Это была моя затея. Мне казалось, что без этого наша с Настей идея единения была бы ущербна: прекрасное Настино владение немецким наталкивалось на мое полное незнание русского. Изучение русского было для меня изучением Насти и, более того, средством слияния с ней. Эта свойственная влюбленным жажда слияния — до превращения друг в друга — нашла в наших занятиях столь полное утоление, что в какой-то момент мое физическое бессилие показалась мне действительно пустяком. Руководимый Настей, я возникал в ее языке из ничего, здесь я почти буквально рождался, и она была моей матерью. В отличие от настоящих русских детей, я слышал этот язык из уст только одного человека — Насти. Мало-помалу я становился ее интонационной копией, ее лексическим клоном: я превращался в нее.

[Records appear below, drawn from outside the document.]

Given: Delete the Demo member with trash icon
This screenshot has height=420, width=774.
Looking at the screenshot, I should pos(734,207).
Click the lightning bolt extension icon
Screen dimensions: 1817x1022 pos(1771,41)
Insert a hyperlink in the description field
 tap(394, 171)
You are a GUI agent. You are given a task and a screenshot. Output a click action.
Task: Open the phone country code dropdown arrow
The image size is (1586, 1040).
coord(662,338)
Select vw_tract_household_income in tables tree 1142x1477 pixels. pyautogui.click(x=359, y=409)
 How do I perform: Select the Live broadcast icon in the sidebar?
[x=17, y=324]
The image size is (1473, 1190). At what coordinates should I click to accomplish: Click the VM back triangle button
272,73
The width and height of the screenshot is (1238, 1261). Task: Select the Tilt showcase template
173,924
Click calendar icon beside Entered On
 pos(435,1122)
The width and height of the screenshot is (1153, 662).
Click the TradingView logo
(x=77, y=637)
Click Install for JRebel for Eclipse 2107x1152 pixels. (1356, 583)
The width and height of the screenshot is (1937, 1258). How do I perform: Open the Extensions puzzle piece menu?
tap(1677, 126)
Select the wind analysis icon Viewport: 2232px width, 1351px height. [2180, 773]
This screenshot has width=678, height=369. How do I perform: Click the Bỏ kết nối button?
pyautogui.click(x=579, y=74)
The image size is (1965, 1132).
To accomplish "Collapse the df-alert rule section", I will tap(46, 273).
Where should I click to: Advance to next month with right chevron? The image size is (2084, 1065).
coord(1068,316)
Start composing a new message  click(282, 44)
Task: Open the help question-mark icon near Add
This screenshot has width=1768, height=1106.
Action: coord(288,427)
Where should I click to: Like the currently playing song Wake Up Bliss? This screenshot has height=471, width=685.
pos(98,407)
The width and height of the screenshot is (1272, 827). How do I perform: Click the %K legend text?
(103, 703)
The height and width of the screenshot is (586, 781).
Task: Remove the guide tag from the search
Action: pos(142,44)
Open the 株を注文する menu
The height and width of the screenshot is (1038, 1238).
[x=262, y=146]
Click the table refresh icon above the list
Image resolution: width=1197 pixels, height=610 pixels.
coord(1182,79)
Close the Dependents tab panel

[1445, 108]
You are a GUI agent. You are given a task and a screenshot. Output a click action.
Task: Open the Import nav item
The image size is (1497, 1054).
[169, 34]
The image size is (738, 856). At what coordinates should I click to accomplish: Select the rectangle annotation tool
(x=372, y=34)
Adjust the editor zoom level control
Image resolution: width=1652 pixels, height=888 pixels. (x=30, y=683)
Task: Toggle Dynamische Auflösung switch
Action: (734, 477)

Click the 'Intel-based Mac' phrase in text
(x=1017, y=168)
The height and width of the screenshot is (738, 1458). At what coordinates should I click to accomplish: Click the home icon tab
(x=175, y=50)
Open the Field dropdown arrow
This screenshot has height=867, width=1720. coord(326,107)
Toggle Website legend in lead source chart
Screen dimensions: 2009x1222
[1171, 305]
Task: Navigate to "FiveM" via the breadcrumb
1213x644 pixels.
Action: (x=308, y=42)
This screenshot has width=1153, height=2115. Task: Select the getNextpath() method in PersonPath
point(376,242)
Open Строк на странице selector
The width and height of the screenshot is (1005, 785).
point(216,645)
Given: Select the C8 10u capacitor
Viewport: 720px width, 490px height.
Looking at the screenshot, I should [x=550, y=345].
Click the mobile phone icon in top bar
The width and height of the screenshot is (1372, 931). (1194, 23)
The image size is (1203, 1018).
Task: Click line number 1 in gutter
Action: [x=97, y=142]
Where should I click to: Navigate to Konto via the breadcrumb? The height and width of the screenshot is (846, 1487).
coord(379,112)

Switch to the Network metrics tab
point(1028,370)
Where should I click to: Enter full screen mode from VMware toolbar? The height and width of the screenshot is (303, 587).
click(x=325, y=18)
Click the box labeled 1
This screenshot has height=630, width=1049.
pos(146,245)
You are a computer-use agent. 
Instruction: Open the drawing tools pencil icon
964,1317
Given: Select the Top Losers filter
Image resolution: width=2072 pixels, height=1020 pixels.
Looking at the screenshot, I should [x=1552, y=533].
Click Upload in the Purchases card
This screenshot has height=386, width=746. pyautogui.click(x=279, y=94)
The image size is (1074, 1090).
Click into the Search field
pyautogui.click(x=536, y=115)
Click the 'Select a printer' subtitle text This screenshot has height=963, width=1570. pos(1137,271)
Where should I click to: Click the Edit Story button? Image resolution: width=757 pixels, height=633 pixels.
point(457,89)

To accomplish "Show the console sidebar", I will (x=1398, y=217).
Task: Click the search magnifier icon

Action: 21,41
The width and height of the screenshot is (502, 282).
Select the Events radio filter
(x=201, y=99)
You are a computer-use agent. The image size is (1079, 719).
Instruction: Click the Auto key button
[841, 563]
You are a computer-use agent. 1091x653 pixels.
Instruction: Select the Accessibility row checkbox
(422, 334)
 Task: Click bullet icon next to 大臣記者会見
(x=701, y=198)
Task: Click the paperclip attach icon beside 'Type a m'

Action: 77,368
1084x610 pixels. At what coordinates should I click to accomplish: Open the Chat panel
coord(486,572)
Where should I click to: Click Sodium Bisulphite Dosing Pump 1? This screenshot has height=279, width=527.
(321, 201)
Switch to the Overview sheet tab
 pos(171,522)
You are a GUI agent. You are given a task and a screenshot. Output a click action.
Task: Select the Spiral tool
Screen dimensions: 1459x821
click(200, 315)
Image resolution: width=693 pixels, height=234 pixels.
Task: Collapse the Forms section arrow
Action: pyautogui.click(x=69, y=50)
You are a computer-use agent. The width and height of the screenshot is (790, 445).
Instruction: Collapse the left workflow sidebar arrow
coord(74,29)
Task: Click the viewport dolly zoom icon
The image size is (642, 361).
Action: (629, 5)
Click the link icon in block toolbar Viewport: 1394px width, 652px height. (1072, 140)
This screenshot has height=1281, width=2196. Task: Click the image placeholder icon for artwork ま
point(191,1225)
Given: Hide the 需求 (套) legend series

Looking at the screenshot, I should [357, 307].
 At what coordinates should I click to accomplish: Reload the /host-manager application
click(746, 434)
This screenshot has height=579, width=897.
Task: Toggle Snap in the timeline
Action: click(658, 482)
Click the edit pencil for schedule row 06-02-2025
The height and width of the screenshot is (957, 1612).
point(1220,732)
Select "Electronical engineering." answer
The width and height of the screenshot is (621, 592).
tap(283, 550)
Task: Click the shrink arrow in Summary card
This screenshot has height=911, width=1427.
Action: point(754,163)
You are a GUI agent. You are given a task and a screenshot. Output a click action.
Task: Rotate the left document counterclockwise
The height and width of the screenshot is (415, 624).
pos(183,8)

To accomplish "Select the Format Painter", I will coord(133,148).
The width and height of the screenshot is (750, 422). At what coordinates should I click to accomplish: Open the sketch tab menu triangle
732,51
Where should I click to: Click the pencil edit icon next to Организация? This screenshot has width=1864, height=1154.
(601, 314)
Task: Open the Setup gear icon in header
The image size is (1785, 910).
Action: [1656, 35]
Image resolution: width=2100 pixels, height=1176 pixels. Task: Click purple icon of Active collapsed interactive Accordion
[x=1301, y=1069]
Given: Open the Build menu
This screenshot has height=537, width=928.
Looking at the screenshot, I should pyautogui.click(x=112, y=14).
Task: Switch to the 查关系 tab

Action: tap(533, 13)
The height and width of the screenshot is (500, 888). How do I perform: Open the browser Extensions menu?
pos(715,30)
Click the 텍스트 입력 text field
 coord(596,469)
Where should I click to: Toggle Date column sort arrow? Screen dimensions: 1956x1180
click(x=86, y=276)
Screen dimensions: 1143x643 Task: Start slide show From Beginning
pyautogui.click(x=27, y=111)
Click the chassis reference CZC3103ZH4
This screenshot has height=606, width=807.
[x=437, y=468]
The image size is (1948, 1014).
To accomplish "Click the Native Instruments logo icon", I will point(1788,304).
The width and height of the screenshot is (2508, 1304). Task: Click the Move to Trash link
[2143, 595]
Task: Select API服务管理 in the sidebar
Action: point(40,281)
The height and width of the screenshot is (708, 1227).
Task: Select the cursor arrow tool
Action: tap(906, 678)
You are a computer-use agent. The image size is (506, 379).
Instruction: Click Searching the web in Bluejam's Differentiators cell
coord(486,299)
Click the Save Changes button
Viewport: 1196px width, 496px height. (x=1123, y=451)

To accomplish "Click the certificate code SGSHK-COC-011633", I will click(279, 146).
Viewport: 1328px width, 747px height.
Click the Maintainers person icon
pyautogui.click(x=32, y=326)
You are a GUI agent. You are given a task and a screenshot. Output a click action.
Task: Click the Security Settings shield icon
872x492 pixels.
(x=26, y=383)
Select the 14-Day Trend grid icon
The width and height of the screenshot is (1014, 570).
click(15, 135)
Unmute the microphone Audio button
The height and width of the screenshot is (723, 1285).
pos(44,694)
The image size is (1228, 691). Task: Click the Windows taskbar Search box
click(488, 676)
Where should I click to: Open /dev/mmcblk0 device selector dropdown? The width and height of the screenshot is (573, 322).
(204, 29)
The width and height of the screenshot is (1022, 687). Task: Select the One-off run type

Мои быстрые успехи в русском, поначалу озадачившие даже Настю, объяснялись той ролью, которую он в наших отношениях играл. В отсутствие интимных отношений язык был единственной сферой, где я мог выразить свою любовь. Вместе с тем я думаю, что трудность русского языка несколько преувеличена. Кириллический алфавит — дело привычки и особых сложностей не представляет. Основан он во многом на алфавите греческом, который немцам (по крайней мере, образованным немцам) не кажется чем-то экзотическим. Вопреки распространенным представлениям о русской ментальности, язык этот весьма упорядоченный и регулярный. Это свидетельствует о том, что на основании языка бессмысленно делать выводы о тех, кто им пользуется.
В русском языке типично европейская структура предложения — без всяких, кстати говоря, немецких аномалий вроде блуждания глагола по придаточному предложению. Русская фонетика доставляла мне особое удовольствие. В отличие от иных славянских языков, порой злоупотребляющих согласными (особенно по части шипящих), русский соблюдает меру. С первых же уроков я почувствовал, что звуки этого языка вполне рассчитаны на произношение. Когда в моем присутствии Настя разговаривала по телефону с кем-то из русских, я касался губами того места, где ее шея переходит в подбородок и первым ловил эти сказочные русские звуки. Я пробовал их языком, проводил пальцем по нежной коже, вибрировавшей при их произнесении. Настя, приподнимая трубку над моей головой и еще больше вытягивая шею, легонько трепала меня по волосам. Не исключаю, что повышенное внимание к фонетике в конечном итоге и обеспечило мое неплохое русское произношение.